Radiohead has announced that Hail to the Thief, their sixth album, will be released on June 9 in the UK and June 10 in the US. The title overtly alludes to (and overtly subverts) “Hail to the Chief,” a song traditionally played by the United States Marine Band as the Presidential march. The following is excerpted from the U.S. Marine Band web site:
“Created for a stage adaptation of Sir Walter Scott’s romantic poem, The Lady of the Lake, “Hail to the Chief” was written by English composer James Sanderson. The melody may have been borrowed from an old Scottish air, and the song was first performed in the United States in 1812.
“The first time “Hail to the Chief” was used to honor a President of the United States occured on February 22, 1815, in Boston. With new lyrics and a revised title, “Wreaths for the Chieftain,” it was sung at a service to celebrate the birthday of George Washington, who had died 16 years earlier.
“On July 4, 1828, the Marine Band performed the song at the ground-breaking ceremony for the excavation of the Chesapeake and Ohio Canal attended by President John Quincy Adams. This was the first time the piece was used in association with a living President.”
You can listen to “Hail to the Chief” here.

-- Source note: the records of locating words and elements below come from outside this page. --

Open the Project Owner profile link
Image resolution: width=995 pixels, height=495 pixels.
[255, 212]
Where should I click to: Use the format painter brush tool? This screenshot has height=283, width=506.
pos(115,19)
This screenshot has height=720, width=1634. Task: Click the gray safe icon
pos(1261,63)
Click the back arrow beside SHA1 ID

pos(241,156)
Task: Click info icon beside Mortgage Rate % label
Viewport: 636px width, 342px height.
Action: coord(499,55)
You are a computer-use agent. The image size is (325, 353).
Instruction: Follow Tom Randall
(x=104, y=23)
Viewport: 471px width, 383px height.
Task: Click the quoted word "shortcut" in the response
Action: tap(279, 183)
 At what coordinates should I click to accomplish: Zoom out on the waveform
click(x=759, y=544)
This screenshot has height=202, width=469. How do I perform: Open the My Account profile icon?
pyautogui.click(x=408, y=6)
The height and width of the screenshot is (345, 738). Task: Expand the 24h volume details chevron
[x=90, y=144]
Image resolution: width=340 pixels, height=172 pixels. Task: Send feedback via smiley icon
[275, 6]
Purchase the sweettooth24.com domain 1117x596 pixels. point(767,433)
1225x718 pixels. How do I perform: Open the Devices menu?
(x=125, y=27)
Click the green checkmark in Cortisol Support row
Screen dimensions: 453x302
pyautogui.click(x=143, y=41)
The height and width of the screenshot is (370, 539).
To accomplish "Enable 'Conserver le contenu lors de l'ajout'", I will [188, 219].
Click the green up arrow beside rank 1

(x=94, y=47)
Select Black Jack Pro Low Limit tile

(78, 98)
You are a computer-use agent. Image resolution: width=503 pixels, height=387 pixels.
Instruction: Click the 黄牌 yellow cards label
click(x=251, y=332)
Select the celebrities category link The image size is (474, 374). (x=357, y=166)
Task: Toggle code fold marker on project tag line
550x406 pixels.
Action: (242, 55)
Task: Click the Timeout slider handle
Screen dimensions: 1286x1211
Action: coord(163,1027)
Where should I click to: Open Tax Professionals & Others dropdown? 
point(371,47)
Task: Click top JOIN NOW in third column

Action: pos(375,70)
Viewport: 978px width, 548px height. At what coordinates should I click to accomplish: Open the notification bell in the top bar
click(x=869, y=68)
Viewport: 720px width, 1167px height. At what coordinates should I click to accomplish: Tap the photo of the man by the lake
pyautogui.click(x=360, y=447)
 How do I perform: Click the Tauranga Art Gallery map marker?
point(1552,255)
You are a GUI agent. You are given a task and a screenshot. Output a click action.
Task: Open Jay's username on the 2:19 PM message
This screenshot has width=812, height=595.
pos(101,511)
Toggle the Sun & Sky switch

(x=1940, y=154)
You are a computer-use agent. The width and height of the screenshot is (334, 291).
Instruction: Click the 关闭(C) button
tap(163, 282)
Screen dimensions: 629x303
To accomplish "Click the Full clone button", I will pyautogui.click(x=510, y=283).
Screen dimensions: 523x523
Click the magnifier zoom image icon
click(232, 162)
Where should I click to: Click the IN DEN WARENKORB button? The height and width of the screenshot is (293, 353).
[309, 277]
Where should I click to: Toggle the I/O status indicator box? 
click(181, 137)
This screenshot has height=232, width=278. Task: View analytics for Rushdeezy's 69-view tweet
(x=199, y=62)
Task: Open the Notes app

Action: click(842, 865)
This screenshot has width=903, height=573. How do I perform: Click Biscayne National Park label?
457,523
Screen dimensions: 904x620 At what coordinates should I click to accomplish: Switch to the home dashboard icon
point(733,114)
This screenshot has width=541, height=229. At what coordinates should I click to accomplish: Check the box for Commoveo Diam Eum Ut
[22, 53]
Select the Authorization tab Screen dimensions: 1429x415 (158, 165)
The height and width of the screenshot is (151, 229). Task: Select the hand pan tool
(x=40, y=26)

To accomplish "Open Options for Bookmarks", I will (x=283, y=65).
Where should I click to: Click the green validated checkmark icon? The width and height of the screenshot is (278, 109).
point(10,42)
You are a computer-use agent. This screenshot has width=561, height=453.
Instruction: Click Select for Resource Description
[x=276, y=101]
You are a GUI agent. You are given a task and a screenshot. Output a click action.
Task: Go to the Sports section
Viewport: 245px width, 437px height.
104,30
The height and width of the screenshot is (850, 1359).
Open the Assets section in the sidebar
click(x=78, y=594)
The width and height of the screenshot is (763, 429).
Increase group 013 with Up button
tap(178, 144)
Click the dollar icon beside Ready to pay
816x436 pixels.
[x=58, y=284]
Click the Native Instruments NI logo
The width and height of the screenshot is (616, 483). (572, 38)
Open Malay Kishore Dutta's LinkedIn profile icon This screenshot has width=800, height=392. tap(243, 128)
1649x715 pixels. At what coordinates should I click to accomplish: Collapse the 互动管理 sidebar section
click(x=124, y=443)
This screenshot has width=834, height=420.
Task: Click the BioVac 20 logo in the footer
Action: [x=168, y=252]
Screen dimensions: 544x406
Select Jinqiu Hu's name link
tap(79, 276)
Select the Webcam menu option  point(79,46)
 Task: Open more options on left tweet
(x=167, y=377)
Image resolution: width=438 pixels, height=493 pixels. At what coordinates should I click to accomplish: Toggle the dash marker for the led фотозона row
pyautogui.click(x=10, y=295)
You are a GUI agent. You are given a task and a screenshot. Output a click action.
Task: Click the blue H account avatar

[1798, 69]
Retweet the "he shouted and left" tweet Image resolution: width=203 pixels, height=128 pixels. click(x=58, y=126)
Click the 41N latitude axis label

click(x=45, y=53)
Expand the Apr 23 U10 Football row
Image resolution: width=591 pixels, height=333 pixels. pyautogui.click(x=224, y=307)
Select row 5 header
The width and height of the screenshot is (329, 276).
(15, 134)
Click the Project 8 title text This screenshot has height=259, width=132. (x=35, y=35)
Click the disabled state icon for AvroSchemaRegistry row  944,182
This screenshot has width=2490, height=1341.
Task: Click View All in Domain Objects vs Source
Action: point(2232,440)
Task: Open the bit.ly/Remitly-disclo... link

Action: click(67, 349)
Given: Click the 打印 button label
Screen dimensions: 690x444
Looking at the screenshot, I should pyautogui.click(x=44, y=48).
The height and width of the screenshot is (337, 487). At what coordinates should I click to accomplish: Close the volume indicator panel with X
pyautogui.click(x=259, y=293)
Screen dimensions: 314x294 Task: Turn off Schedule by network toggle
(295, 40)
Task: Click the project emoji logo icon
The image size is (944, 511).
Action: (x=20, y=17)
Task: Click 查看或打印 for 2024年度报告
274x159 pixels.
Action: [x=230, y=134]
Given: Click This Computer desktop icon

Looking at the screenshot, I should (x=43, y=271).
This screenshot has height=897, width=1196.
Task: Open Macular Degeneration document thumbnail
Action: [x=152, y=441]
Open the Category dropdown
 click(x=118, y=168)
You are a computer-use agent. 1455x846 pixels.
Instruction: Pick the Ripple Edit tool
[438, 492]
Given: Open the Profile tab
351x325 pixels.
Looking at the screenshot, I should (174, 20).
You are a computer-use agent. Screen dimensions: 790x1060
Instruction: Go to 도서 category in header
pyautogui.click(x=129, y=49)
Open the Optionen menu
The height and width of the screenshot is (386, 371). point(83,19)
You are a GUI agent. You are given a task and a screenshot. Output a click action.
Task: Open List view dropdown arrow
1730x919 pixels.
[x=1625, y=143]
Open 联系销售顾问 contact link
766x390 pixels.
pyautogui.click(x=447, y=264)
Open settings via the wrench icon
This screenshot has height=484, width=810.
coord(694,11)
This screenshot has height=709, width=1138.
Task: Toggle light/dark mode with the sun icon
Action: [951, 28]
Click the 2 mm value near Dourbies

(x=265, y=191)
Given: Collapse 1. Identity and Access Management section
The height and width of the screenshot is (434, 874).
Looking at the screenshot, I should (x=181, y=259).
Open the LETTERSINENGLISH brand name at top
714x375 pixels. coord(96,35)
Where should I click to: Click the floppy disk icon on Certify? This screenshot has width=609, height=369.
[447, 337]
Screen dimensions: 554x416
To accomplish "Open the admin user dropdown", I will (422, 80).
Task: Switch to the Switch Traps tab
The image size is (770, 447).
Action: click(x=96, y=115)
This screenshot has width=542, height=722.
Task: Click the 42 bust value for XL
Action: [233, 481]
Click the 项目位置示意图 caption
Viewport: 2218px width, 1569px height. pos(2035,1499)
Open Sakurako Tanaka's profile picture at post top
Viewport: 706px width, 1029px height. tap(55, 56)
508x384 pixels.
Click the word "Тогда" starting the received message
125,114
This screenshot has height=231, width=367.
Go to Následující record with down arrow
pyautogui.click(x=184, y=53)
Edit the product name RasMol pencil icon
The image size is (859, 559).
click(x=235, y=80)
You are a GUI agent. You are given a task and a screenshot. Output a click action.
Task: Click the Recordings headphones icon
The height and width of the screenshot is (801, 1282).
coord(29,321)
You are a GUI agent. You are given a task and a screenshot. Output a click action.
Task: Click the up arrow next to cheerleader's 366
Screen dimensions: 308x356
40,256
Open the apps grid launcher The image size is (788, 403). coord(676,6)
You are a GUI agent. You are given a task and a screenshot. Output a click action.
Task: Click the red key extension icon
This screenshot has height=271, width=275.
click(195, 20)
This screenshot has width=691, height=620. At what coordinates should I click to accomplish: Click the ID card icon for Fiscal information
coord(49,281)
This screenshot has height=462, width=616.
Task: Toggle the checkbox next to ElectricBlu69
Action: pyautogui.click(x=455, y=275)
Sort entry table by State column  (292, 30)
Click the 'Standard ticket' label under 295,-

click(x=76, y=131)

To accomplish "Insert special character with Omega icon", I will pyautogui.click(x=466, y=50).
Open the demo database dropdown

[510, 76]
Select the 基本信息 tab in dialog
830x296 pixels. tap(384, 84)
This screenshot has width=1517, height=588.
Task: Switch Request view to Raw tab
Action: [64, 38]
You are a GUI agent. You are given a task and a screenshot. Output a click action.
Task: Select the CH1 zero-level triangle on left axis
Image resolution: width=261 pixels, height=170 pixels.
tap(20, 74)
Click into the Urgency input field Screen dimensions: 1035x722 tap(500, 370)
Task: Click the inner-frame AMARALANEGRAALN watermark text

AT EASE has one of the more complete explanations of the album’s title. It reads, in part:
“The title of Radiohead’s sixth album ‘Hail To The Thief’ is also an anti-George W. Bush slogan used by protesters at the end of the controversial election campaign that put him into the White House. The phrase ‘Hail To The Thief’ was coined by protesters at the end of the 2000 US Presidential election, when controversy famously surrounded Bush’s rise to office. The battle between Bush and Democrat candidate Al Gore came to a bitter end, with the result in the key state of Florida dogged by recounts, amid allegations of unfairness in the voting process.
“On the day of his inauguration Bush was greeted in Washington by thousands of protesters with banners, some of who shouted, ‘Hail to the thief, our commander in chief’. The phrase has now become well used in anti-Bush circles. A website, www.hail-to-the-thief.org, that casts a cynical eye over US policy is active and goes under the banner ‘Hail to the Thief! Love your country. Never trust its government.’ A number of books and articles have also been written, perhaps most famously ‘Mediaocracy 2000 -Hail to the Thief’ by Danny Schechter, which looks at the role of the media in the election.”
Hail To The Thief is also a repeated line of the song “2+2=5.”